Bildungsreform fix
"High-Five" besiegelt neue Schule
Mit der am Dienstag im Ministerrat beschlossenen Punktuation zur Bildungsreform liege eine "erfreuliche Einigung" auf dem Tisch, das erklärte Bundeskanzler Werner Faymann im Pressefoyer nach dem Ministerrat. Das Thema habe die politische Lager lange "auseinanderdividiert". Die Regierung und die Bundesländer befänden sich nun aber auf einem gemeinsamen Weg.
Ausbau der Modellregionen
Ausgebaut werden die Modellregionen für die gemeinsame Schule. Zukünftig soll diese Schulform an bis zu 15 Prozent aller Schulen erprobt werden können.
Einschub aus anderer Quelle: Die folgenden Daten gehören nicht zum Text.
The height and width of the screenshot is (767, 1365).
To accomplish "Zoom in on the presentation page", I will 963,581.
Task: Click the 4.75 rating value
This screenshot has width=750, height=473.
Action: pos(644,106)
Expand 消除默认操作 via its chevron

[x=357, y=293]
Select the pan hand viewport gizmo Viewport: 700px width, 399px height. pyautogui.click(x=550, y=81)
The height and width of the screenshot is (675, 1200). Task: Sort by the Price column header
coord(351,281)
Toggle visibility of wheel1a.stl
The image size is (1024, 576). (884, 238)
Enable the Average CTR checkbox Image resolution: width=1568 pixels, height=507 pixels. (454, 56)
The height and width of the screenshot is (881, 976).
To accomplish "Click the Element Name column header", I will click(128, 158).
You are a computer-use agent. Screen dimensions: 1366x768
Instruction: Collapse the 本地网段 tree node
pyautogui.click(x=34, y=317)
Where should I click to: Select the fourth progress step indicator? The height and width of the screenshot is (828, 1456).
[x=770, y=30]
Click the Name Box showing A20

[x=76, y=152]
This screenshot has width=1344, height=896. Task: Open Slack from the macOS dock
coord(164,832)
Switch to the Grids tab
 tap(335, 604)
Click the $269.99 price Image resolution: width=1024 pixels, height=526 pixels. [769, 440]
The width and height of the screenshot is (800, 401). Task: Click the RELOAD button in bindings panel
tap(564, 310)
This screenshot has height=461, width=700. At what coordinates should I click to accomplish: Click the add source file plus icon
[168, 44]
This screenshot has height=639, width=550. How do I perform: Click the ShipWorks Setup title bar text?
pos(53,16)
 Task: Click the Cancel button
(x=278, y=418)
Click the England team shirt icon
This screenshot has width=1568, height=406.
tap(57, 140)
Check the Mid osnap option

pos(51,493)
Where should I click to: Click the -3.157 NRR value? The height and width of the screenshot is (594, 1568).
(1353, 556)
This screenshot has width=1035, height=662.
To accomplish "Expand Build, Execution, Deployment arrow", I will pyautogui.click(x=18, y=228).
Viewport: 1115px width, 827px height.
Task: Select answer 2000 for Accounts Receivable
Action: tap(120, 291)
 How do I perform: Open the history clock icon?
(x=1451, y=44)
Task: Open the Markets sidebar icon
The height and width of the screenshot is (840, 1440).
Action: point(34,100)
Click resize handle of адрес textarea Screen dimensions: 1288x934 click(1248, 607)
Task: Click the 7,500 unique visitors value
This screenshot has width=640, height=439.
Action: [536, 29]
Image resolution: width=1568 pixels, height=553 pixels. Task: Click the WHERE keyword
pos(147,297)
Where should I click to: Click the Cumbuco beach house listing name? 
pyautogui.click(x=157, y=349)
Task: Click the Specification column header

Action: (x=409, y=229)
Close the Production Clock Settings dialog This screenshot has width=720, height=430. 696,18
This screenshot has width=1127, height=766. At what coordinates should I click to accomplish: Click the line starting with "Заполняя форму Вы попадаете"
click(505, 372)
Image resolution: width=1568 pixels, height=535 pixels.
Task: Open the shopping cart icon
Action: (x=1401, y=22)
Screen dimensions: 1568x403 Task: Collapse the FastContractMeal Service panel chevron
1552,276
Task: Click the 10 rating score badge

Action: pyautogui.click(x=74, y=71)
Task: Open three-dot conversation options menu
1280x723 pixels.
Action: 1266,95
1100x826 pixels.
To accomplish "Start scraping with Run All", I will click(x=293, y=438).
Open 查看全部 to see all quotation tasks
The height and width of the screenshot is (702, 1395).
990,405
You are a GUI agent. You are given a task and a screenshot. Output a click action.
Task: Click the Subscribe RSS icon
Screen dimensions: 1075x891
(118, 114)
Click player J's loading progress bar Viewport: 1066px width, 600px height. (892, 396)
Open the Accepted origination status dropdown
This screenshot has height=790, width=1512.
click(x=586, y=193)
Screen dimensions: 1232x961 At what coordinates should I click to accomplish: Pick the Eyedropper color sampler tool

Die AHS-Unterstufe werde eingebunden, nach zehn Jahren soll evaluiert werden. Man müsse dieses Modell danach anhand seiner Erfolge beurteilen, so Fayman, der auch auf die größere Schulautonomie verwies.
Bildungskompass
Das zweite verpflichtende Kindergartenjahr werde kommen. Die Zusammenarbeit zwischen der Elementarbildung und den Volksschulen würde intensiviert. Bildungsstanderhebungen würden im Rahmen eines "Bildungskompass" ausgebaut, so Mitterlehner.
Das nunmehrige Papier sei "über Monate intensiv verhandelt worden". Die Reformen würden dort anschließen, wo das bisherige System stehe. "Differenzierte Zugänge" blieben erhalten, erklärte Mitterlehner.